Are assert!() and assert_eq!() removed (like in C/C++) during release builds or can I use it in release code for error checking? I'm using it to verify the bounds on some unsafe code for reading / writing from / to a byte stream. I'm trying to work out if I should convert the assert_eq!() to a an if(..) { panic!() } equivalent instead.
So in short, Quality Assurance. I was hopeful someone could point me to a written guarantee.
I did test it in release and it did work. However well engineered languages and libraries have rules not assumptions. I want to know the rule and could not get it through the documentation of the assert_eq!() macro. Thus I felt better getting a second opinion from a more experienced rust developer.

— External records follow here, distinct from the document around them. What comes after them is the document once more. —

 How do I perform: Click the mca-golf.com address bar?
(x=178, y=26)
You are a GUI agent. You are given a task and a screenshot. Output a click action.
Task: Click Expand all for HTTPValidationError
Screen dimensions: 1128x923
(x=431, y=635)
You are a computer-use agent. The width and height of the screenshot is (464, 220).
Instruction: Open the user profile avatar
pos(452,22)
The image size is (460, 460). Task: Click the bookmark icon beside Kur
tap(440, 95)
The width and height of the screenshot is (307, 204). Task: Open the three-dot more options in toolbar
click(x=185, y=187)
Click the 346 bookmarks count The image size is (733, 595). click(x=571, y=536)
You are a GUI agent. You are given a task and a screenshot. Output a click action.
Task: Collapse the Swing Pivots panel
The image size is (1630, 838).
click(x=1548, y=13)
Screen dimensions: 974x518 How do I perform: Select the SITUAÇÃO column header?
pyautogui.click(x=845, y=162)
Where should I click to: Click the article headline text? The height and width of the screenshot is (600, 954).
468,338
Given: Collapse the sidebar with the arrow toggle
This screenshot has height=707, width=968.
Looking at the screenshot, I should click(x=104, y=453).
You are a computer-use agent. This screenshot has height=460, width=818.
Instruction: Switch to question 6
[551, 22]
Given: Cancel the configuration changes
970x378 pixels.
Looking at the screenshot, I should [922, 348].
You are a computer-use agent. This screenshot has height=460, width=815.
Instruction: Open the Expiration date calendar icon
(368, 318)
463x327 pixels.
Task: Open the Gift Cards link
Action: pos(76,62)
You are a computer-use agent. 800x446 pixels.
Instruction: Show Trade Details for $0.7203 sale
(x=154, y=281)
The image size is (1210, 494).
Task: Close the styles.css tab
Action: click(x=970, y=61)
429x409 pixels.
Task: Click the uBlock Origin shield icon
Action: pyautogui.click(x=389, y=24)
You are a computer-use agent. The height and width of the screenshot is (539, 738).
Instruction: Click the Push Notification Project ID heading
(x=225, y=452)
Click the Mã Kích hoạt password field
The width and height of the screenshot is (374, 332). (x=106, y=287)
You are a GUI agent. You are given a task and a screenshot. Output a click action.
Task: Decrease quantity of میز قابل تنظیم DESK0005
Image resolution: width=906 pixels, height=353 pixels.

For anyone reading this in future; the assert_eq!() and assert_ne!() macro documentation does not state it, but the assert!() macro documentation stipulate the rule:
Assertions are always checked in both debug and release builds, and cannot be disabled. See debug_assert! for assertions that are not enabled in release builds by default.
The only assumption that remains is that all macros stating with assert are colloquially referred to as "Assertions" and are persistent across build types; excluding every assert starting with debug. Since the functions are core to my software, I have already change my code to using assert() instead of assert_eq!(), completely removing the risk of misinterpretation and providing direct traceability to the above statement. I generally prefer not forgoing a written guarantee for a self derived assumption. In my mind, professional engineering 101, i.e. hierarchy of controls, the best control is elimination not doing extra work to manage it.
By the way this is unsound if T is not valid for all byte patterns (for read_native) or if it T contains padding/uninitialized bytes (for write_native)
For context, I'm using the functions to send data over a named pipes between two processes on the same host (not over the network between different hosts or code versions). I simply want to copy the memory from one memory space to another. Are you specifically referring to attack vectors using the padded regions for memory infiltration and exfiltration between memory spaces? Otherwise I'm not sure I know what you mean.
arbitrary T can contain pointers or have an alignment larger than 1. Reading from an unaligned pointer is UB.
So the functions should be unsafe and have preconditions. Or you can use crates like bytemuck which have traits for types that are safe to convert from/to arbitrary bytes.
I though that the Sized trait ensured that the size must be know at compile time (i.e. the type can not contain dynamically sized contents such as pointers?) and the Copy trait ensures that the data can be shallow copied. Is this not true?
I did not explicitly think about aligned types, but that makes sense. I'm reading the docs about it now, thanks for the direction.
I though that the Sized trait ensured that the size must be know at compile time (i.e. the type can not contain dynamically sized contents such as pointers?)
Pointers and references are sized, fat pointers can point to dynamically sized data, but the pointer itself has a known size.
and the Copy trait ensures that the data can be shallow copied. Is this not true?
Copy does not ensure that arbitrary bit patterns are valid for a type. 0x03 is not valid for a bool, but it's valid for u8.
Pointers and references are sized, fat pointers can point to dynamically sized data, but the pointer itself has a known size.
I see, I was worried you were going to say something like that. Thank you, I will have a look at preconditions.
Copy does not ensure that arbitrary bit patterns are valid for a type. 0x03 is not valid for a bool, but it's valid for u8.
This makes sense, but I'm not sure this is a problem that the language can solve. For example if the data is valid for a type, but it's not the real data, it will just mask the fault. The only time I can see this happening is if the code is broken or the memory is corrupted. In either case the only real way to deal with it would be error testing, detection and correcting algorithms or hardware (ECC RAM, Voters, etc).
Generally all documented functionality applies both in debug and release builds unless stated otherwise.
assert_eq checks equality in all builds.
If the input data is valid but incorrect, you will get an incorrect but predictable behavior. If the data is invalid, you will get undefined behavior. This is what the unsafe marker on the function distinguishes: it marks possible undefined behavior.
If the input data is valid but incorrect, you will get an incorrect but predictable behavior. If the data is invalid, you will get undefined behavior. This is what the unsafe marker on the function distinguishes: it marks possible undefined behavior.
The (Rust) language declares that putting anything other than 0 or 1 in a bool is undefined behavior. If you do that, you won't just "mask the fault", but open the door to all sort of time-travelingnasal daemons.
A way to address this in Rust is to get help from the type system in the form of traits. This is why the bytemuck crate has the AnyBitPattern trait, so that the compiler can statically check that you're not going to cast a byte to a bool.